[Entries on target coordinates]

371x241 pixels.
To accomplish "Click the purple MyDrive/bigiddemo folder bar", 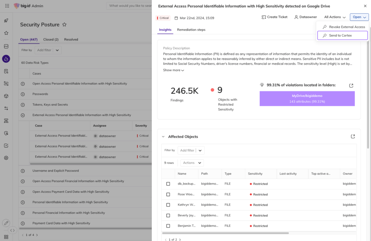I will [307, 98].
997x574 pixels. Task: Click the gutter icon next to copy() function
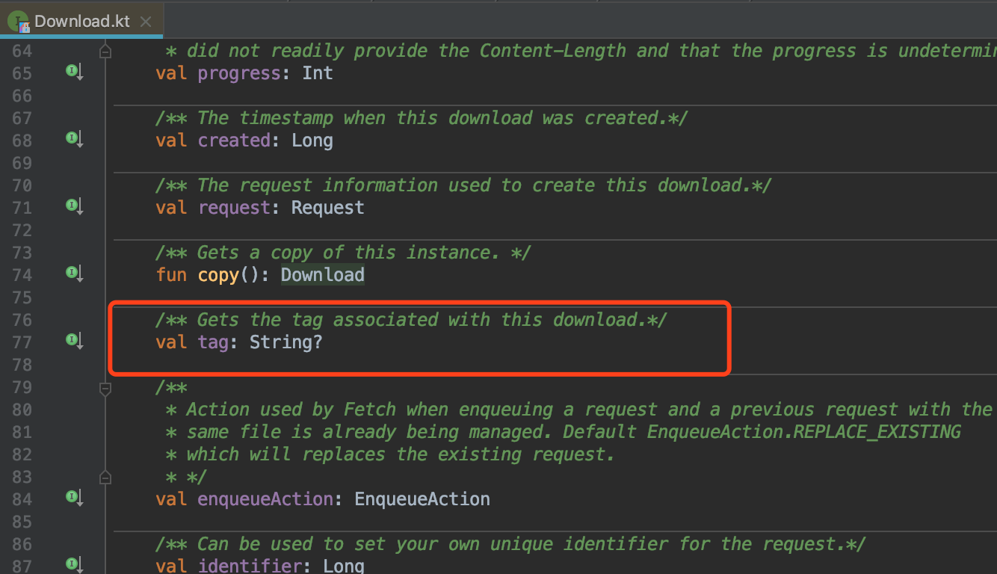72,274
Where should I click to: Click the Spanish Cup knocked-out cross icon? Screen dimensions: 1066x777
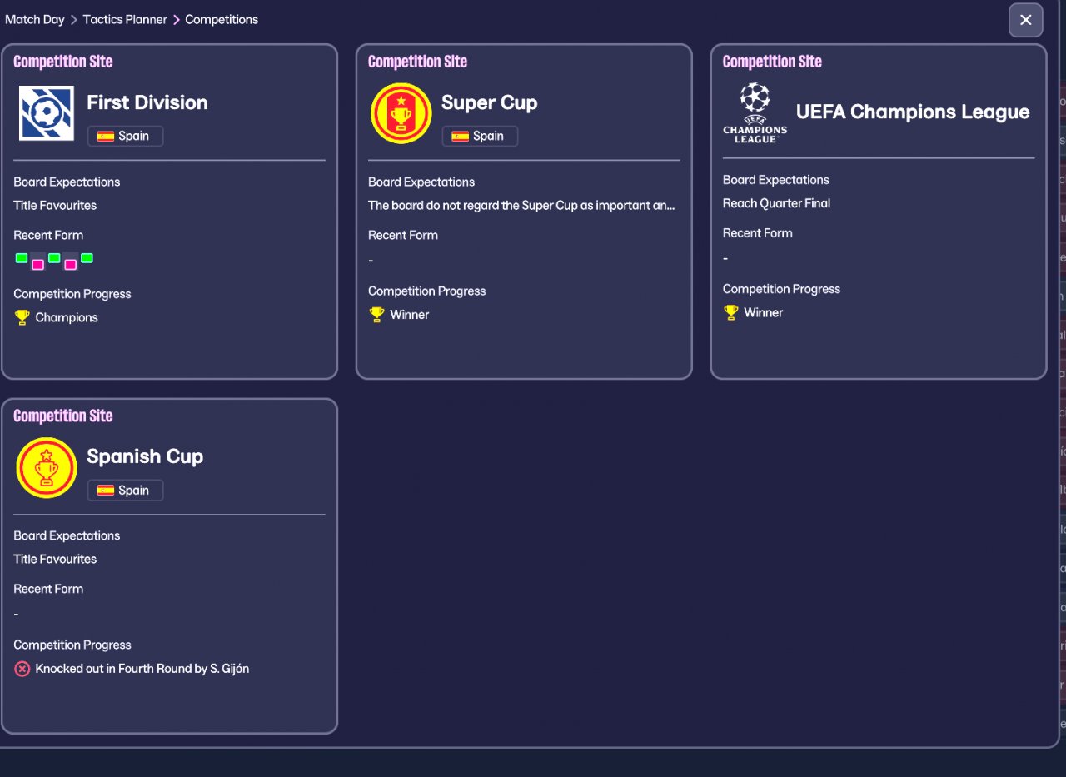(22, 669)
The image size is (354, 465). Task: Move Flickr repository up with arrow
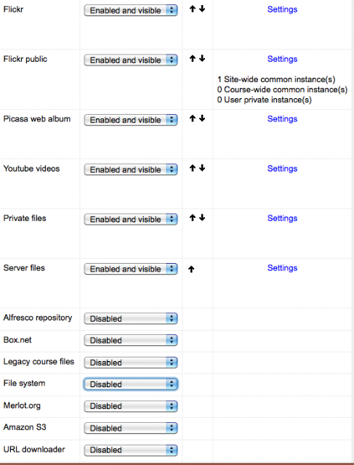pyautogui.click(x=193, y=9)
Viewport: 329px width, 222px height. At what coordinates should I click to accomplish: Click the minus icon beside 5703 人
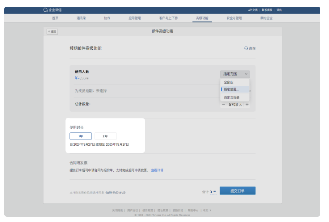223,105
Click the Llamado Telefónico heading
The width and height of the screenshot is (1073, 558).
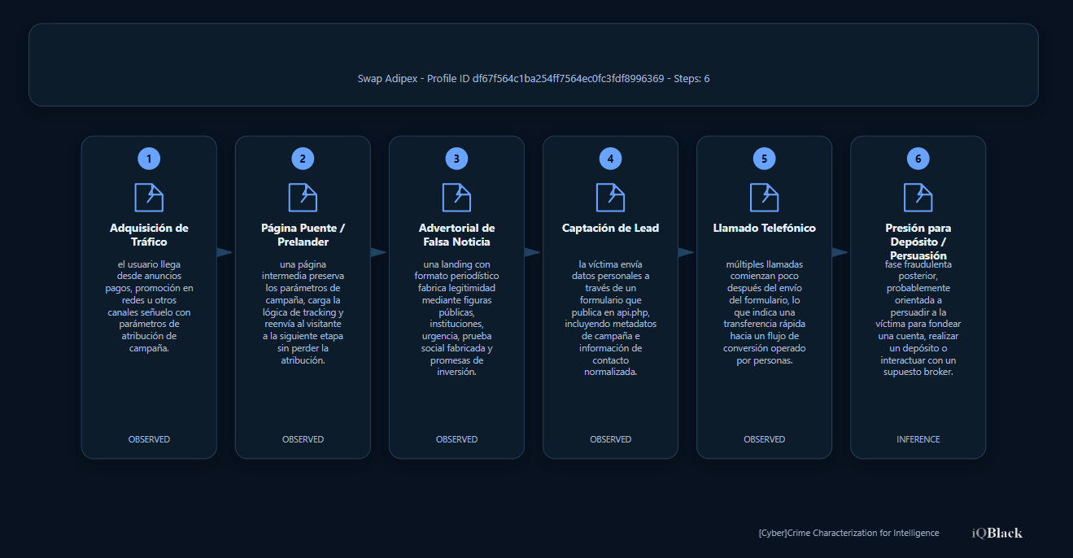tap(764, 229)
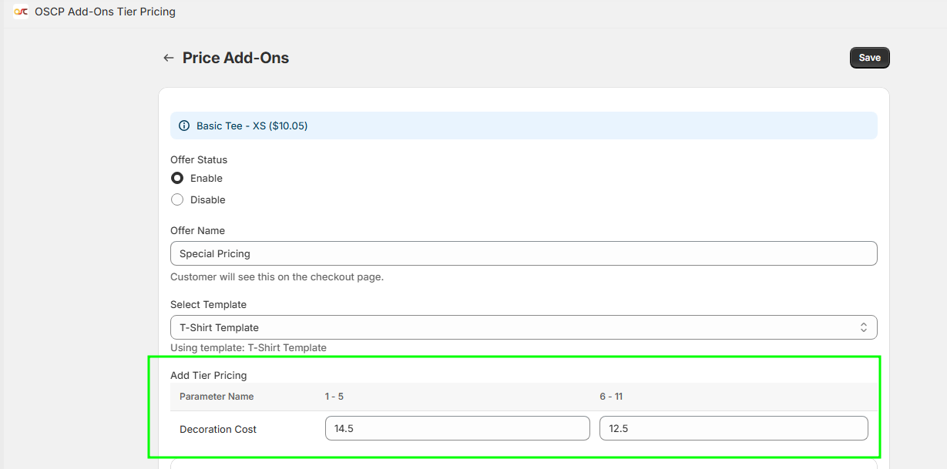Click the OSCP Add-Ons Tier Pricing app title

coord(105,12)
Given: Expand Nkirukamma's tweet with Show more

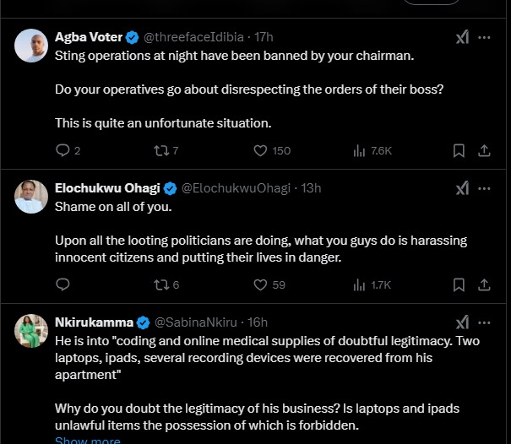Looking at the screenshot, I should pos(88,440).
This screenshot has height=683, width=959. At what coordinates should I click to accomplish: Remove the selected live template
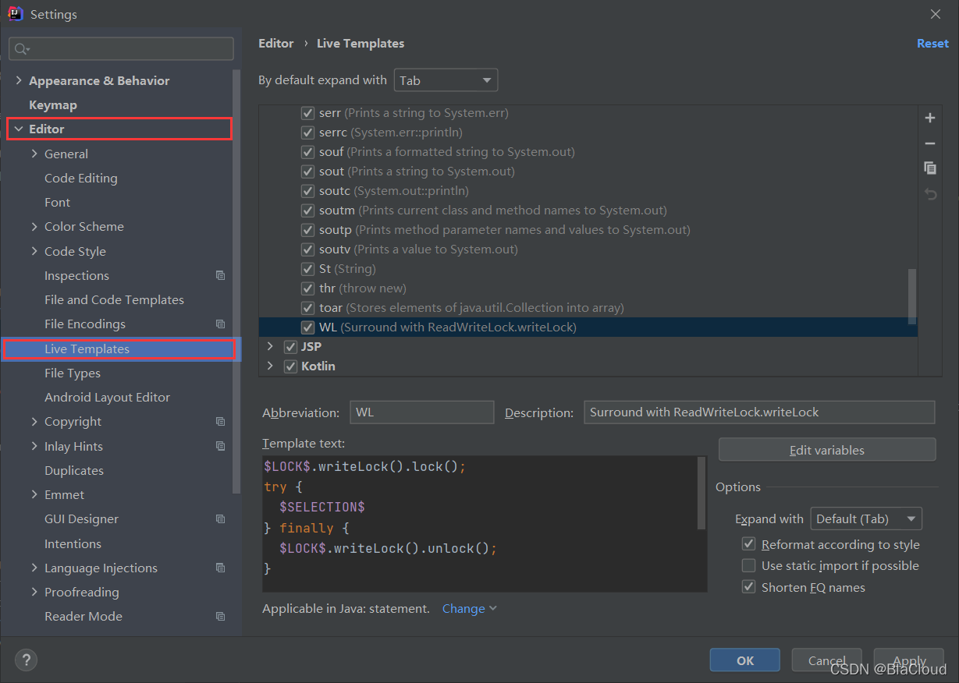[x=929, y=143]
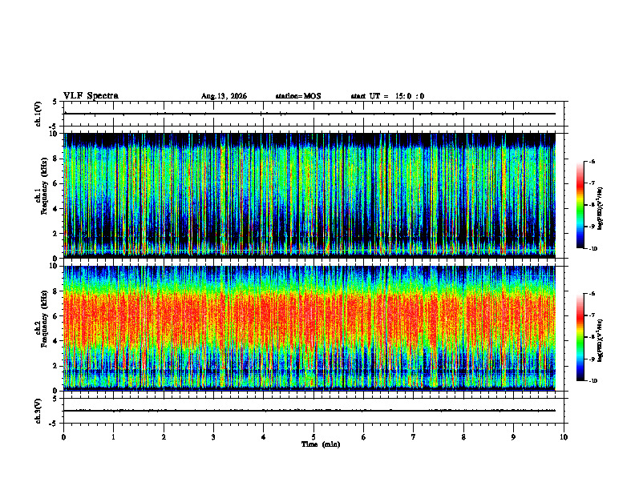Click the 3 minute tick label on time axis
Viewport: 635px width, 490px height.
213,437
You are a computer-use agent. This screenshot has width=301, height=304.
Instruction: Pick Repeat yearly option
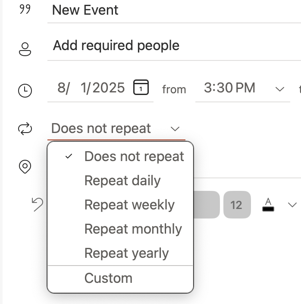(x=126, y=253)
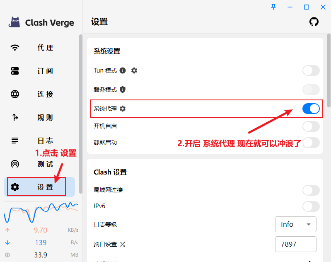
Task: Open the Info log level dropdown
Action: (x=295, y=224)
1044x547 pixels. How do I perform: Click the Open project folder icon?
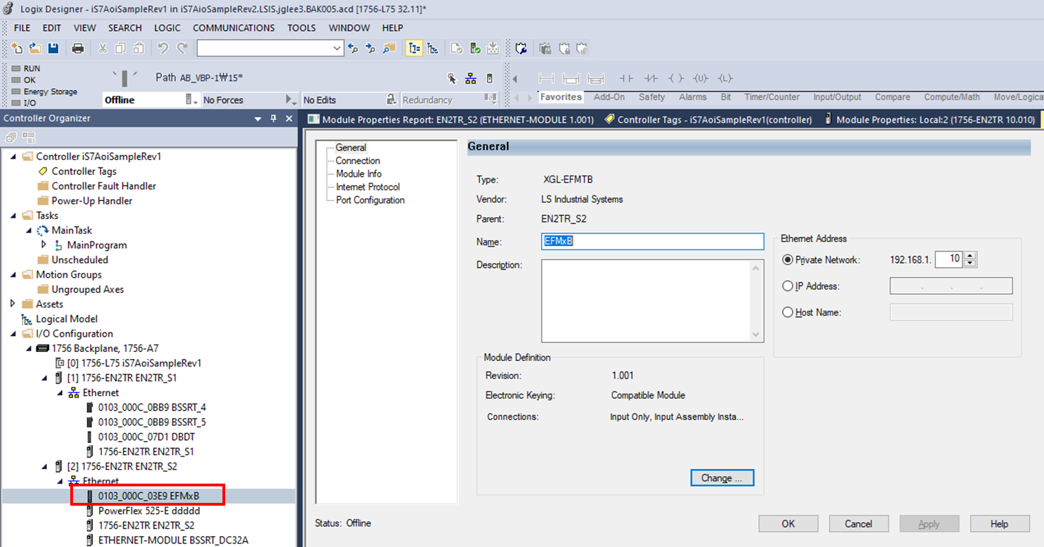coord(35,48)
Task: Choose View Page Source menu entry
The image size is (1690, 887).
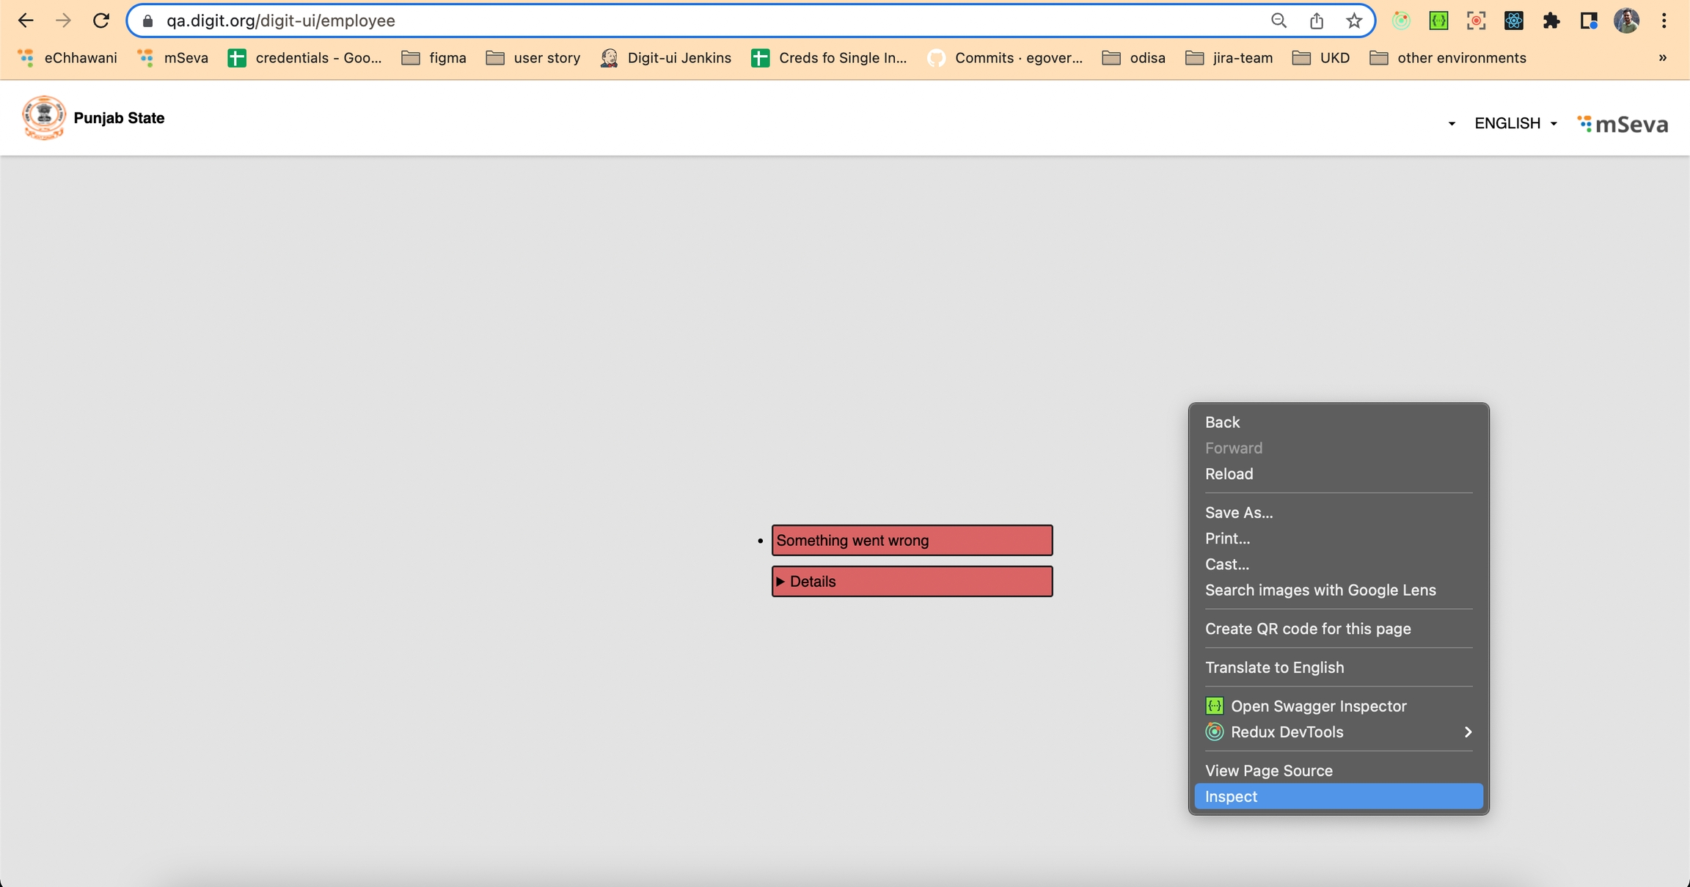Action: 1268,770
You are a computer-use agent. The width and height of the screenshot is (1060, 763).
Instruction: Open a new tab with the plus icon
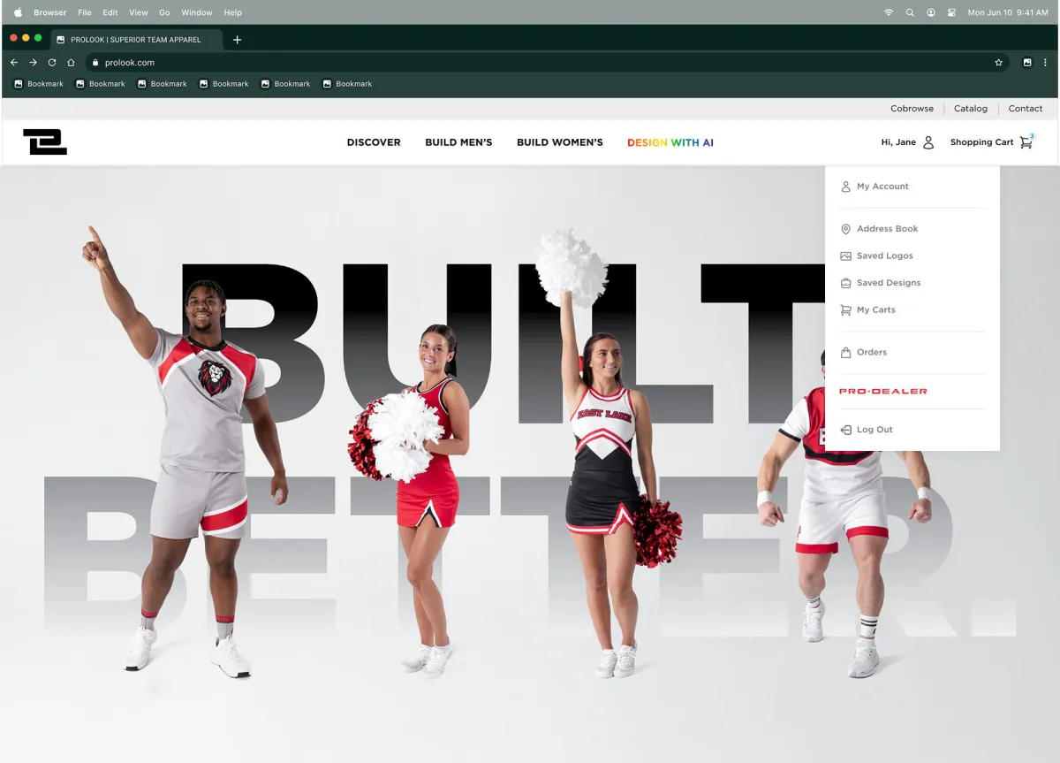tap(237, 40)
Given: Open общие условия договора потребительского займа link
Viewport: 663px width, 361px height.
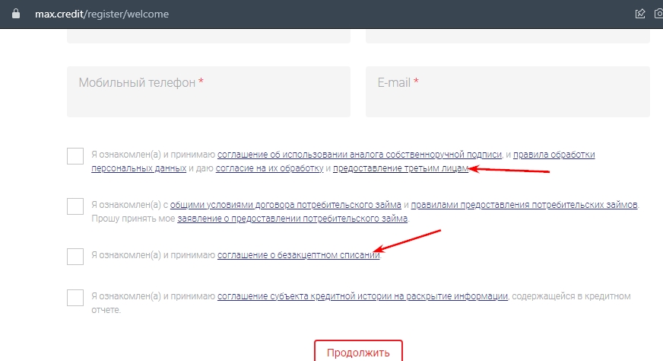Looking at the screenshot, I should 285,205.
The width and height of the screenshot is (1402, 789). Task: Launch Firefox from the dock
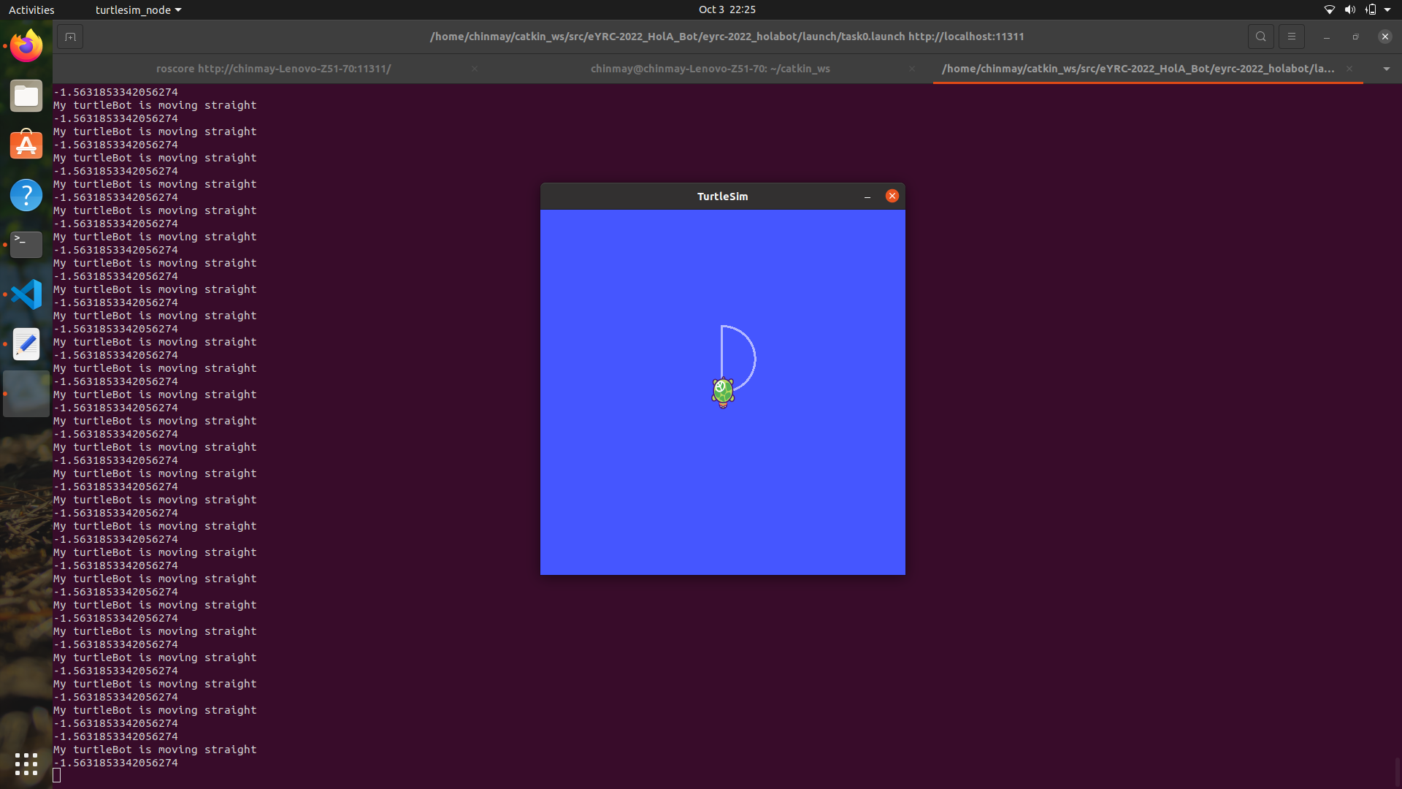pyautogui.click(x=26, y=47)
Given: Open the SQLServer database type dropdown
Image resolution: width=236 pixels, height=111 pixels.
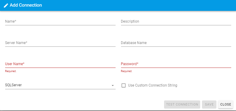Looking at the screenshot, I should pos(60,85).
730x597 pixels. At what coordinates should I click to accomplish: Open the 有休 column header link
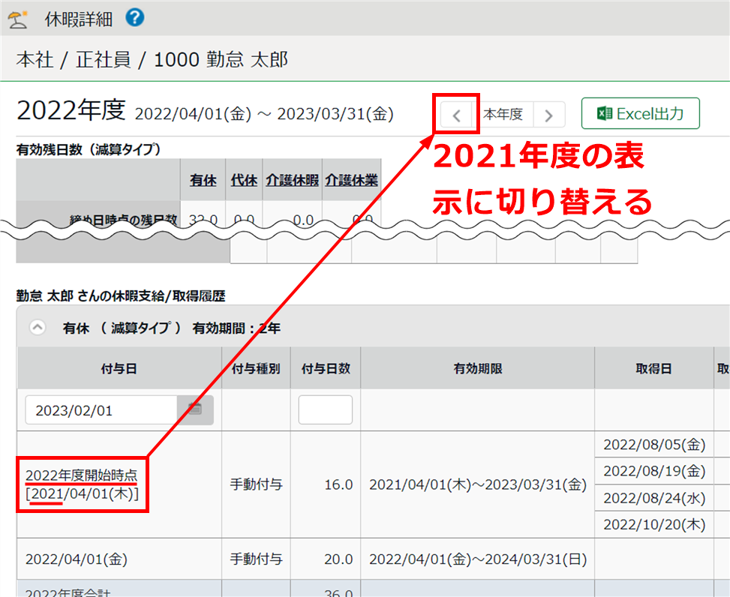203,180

● **WHAT IS EXPECTED**
Retype the lines from the one with "Click the Llamado Telefónico heading" up to and including the one with "pyautogui.click(x=26, y=47)", leaving out the pictures.

● **THE RESPONSE**
Click the Llamado Telefónico heading
The width and height of the screenshot is (1073, 558).
tap(764, 229)
Click the OSCP Add-Ons Tier Pricing app title

coord(105,12)
Given: Expand Nkirukamma's tweet with Show more

Looking at the screenshot, I should pos(88,440).
This screenshot has height=683, width=959. At what coordinates should I click to accomplish: Remove the selected live template
[x=929, y=143]
Click the 3 minute tick label on time axis
Viewport: 635px width, 490px height.
213,437
You are a computer-use agent. This screenshot has width=301, height=304.
Instruction: Pick Repeat yearly option
(x=126, y=253)
Task: Open the Info log level dropdown
Action: (x=295, y=224)
1044x547 pixels. How do I perform: Click the Open project folder icon?
coord(35,48)
Task: Choose View Page Source menu entry
The image size is (1690, 887).
Action: 1268,770
You are a computer-use agent. The width and height of the screenshot is (1060, 763).
Instruction: Open a new tab with the plus icon
tap(237, 40)
Given: Open общие условия договора потребительского займа link
Viewport: 663px width, 361px height.
Looking at the screenshot, I should 285,205.
The width and height of the screenshot is (1402, 789). Task: Launch Firefox from the dock
pyautogui.click(x=26, y=47)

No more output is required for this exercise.